Problem
A finite curve, $r$, defined by $y = f(x)$, is defined by the linear interpolation between the 2 closest points (immediately higher and immediately lower) of a set points $\{(x_0,y_0), (x_1,y_1),...,(x_{N-1},y_{N-1})\}$, where the X coordinates are always increasing (ie: if $i>j \implies x_i>x_j$).
That is
- the value of $r$ at $x=x_j$ is $y_j$ if $(x_j,y_j)$ belongs to the set of points,
- the value of $r$ at $x=x_j$ is the linear interpolation of the two closest points (immediately higher, $(x_k,y_k)$, and immediately lower, $(x_i,y_i)$). $$y_j=f(x_j)=y_i+\frac{y_k-y_i}{x_k-x_i} (x-x_j)$$ if $(x_j,y_j)$ does not belong to the set of points, but $x_i<x_j<x_k$ and $k-i=1$
- the curve is not defined outside $x_0 \leq x \leq x_{N-1}$.

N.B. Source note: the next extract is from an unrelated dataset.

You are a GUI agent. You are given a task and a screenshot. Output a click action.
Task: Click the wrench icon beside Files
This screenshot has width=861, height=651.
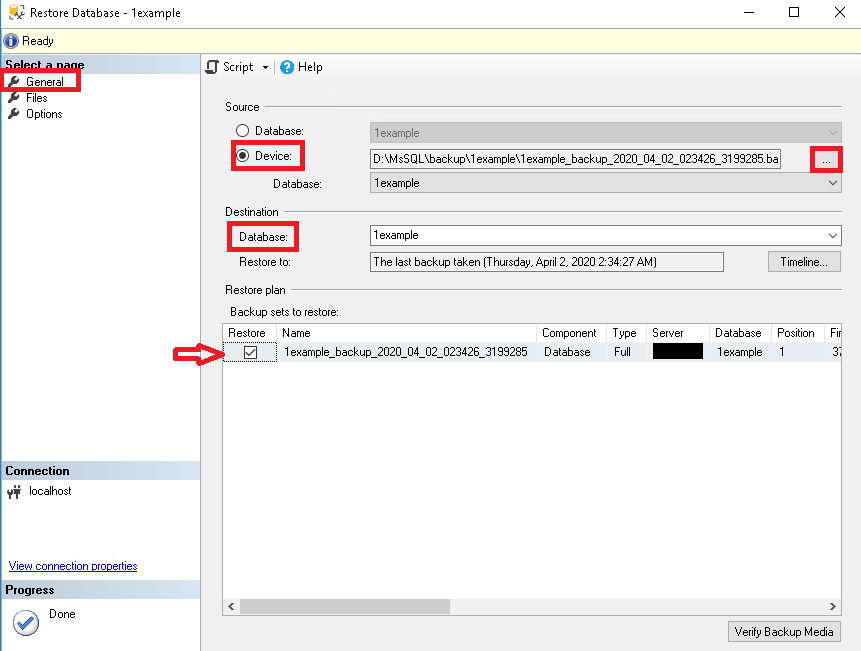click(14, 98)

Intuitively, there exists at least 1 reduced curve, $y_r=g(x)$, formed by only $M$ points ($M < N$) that minimizes the error, $E$, when defined as
$$E = \int_{x_0}^{x_{N-1}} (y(x)-y_r(x))^2 dx$$
All values are real values.
Things I have tried
For reference my original curve was around N = 10,000 points, and the reduced curve had to have M = 12 points.
I know there are a few orders of magnitude of difference between both, but by visualizing the curve with Python it looked like it could be done.

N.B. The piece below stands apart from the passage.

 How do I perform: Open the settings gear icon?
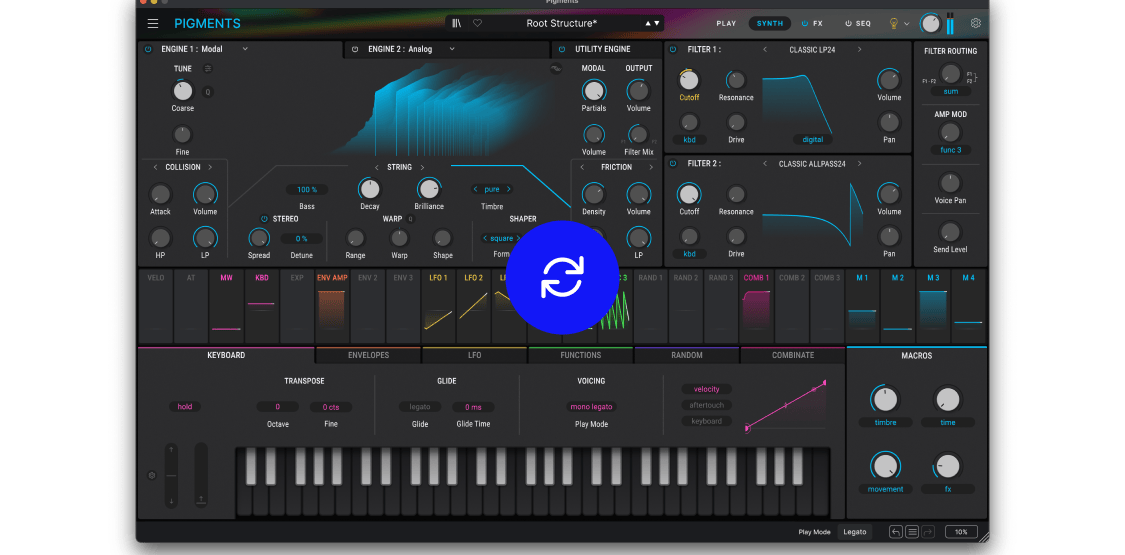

I had to solve this problem a few times, so i needed it to be more efficient, but I ended up settling for method 2.
- The brute-force method.
I started with an algorithm that would create "the initial curve" using ${(x_0,y_0)}$ and ${(x_{N-1},y_{N-1})}$ as the initial and final points, and then divide then pick the $M-2$ remaining points to be equally spaced in X.
That would look like this $$\{(x_0,y_0), (x_i, f(x_i)), (x_j, f(x_j)), ..., (x_{N-1},y_{N-1})\}$$
Then I would iterate over every point changing it a small amount on all 4 directions and compare it with the unchanged version, until the error did not get smaller. Then I might reduce the small amount even further or be done.

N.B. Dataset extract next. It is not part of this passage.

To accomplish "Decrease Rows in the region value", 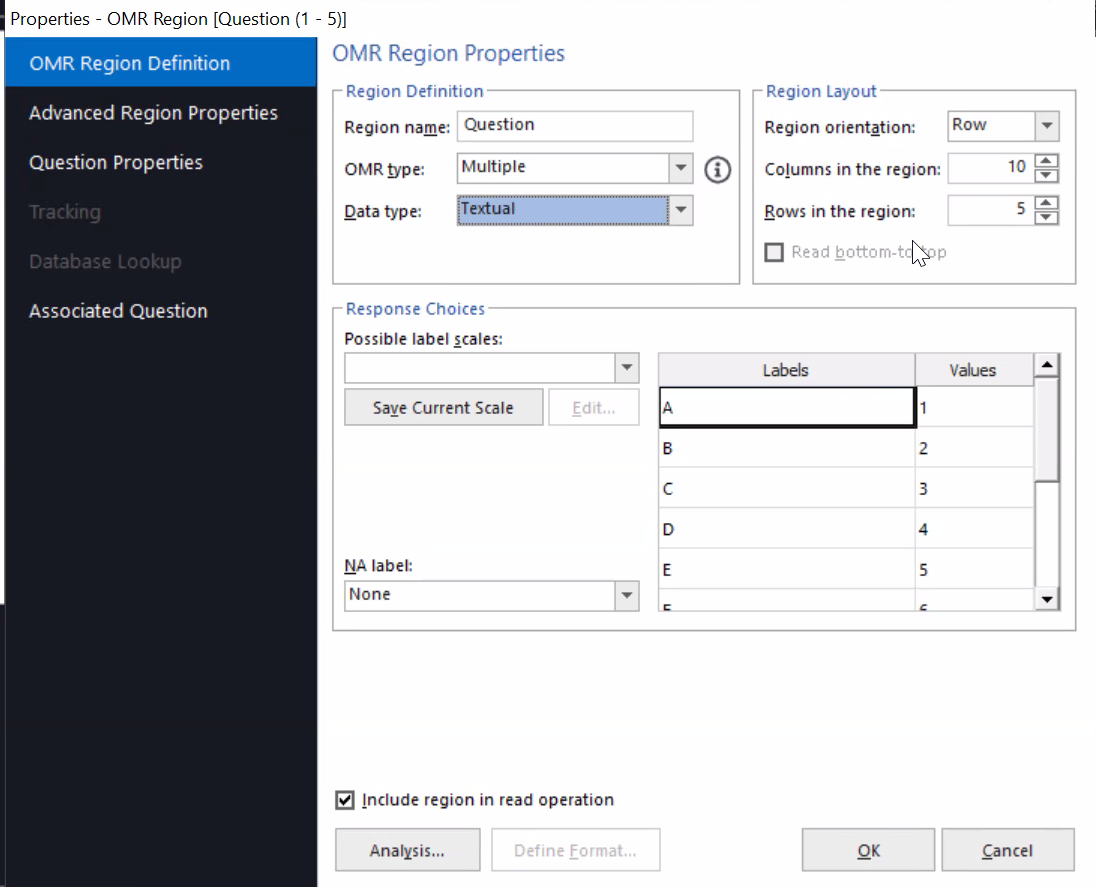I will (1047, 217).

This worked OK, but it took forever.
- The slightly better (third derivative) yet still brute-forced method
I noticed that if I filtered the data and calculated the x-coordinates where the third derivative was zero ($\frac{d^3}{dx^3} = 0$), those points $\{(x_{d_0},f(x_{d_0})), ..., (x_{d_{M-2}},f(x_{d_{M-2}}))\}$, fell closer to the optimized result than the previous method did.
This reduced the number of step to achieve minimum $E$, but it still relied on manually calculating the $E$ over and over.
Question
Is anyone familiar with more "optimal" (aka: less iterative based) approach to solve this (or similar) problem?